§ **Source document**:

────

Quickstart Guide to Hacking Gfortran
Starting to help in developing an existing compiler can be a daunting task. This document aims to go give a new developer a foothold in the many lines of code. It is still very preliminary. Feel free to ask any of the gfortran regulars (or on the gfortran mailing list) for advice or help.
Gfortran is a front end to gcc. Its task is to parse Fortran code and to convert it to an intermediate form, which is then handed off to other parts of gcc (the so-called "middle end") which do further optimization and finally the translation to the assembly language ("back end").
This document is only about the gfortran front end, the other parts of gcc have their own documentation. It assumes you know how to build gcc, including gfortran.
What does the front end do?
The front end's action can be grouped into four phases:
- This converts source code into a stream of tokens which describe the language. Because Fortran does not have reserved keywords, the gfortran runs a series of matchers against code trying to find one that matches a statement. On failing a match an error message may be queued, and another matcher tried. If all attempts at matching fail, the error queue is dumped to the user.
- (parse.c, scanner.c and primary.c)

────

§ **Task list**:
A) Write out everything in the gfortran guide from "The front end's" down to "scanner.c and primary.c)".
B) Translate this sentence from the gfortran guide into German: "If all attempts at matching fail, the error queue is dumped to the user."
Rely only on the gfortran guide for what comes next.

§ **Data section**:
────

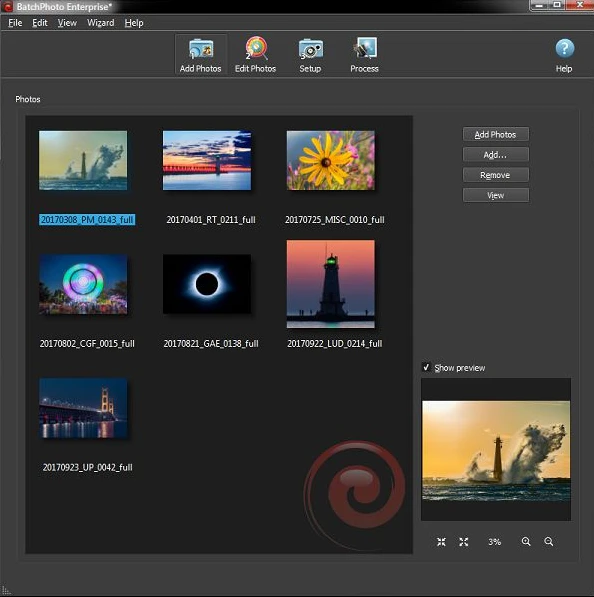Select the solar eclipse thumbnail

[x=207, y=284]
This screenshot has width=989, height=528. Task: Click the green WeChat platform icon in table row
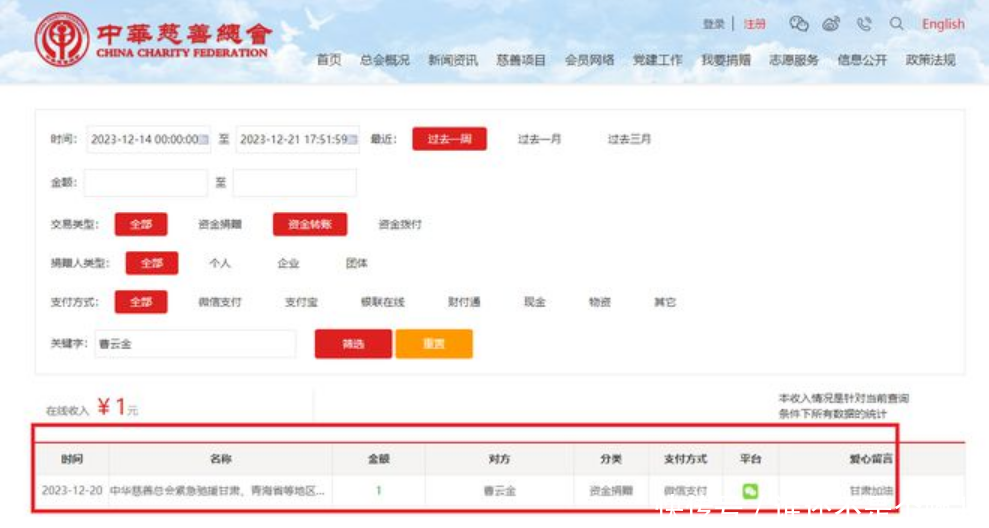(750, 491)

────

§ **Full solutions**:
A)
The front end's action can be grouped into four phases:
- This converts source code into a stream of tokens which describe the language. Because Fortran does not have reserved keywords, the gfortran runs a series of matchers against code trying to find one that matches a statement. On failing a match an error message may be queued, and another matcher tried. If all attempts at matching fail, the error queue is dumped to the user.
- (parse.c, scanner.c and primary.c)

B) Wenn alle Versuche, eine Übereinstimmung zu finden, fehlschlagen, wird die Fehlerwarteschlange an den Benutzer ausgegeben.